Give again, word for word, every line below from the one that has "This screenshot has width=420, height=210." through the one that has "You are a computer-use", both included, and no others.

(Source material Opens)

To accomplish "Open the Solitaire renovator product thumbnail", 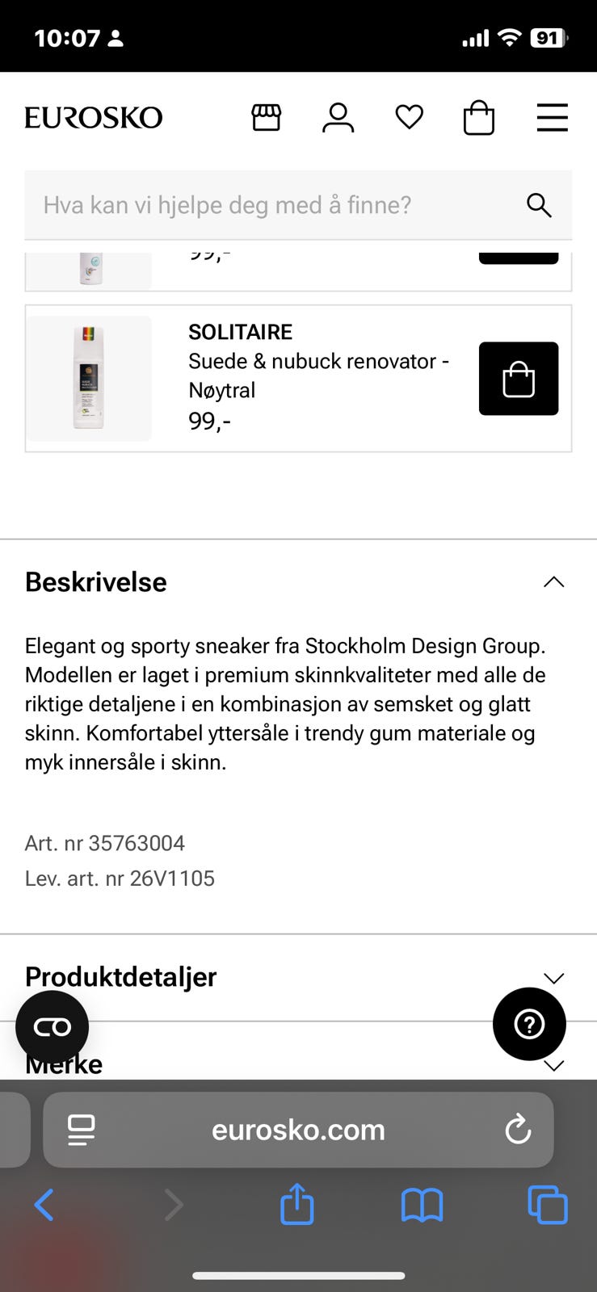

(Source material Closes)
(Source material Opens)

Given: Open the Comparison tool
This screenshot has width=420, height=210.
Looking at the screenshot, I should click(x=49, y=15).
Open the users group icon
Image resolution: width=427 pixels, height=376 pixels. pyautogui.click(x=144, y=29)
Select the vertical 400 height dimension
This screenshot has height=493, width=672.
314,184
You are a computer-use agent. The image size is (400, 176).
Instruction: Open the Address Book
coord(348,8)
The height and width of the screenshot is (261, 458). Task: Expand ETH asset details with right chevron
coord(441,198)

(Source material Closes)

Exercise solution
This screenshot has width=420, height=210.
Looking at the screenshot, I should click(x=49, y=15).
Open the users group icon
Image resolution: width=427 pixels, height=376 pixels. pyautogui.click(x=144, y=29)
Select the vertical 400 height dimension
This screenshot has height=493, width=672.
314,184
You are a computer-use agent. The image size is (400, 176).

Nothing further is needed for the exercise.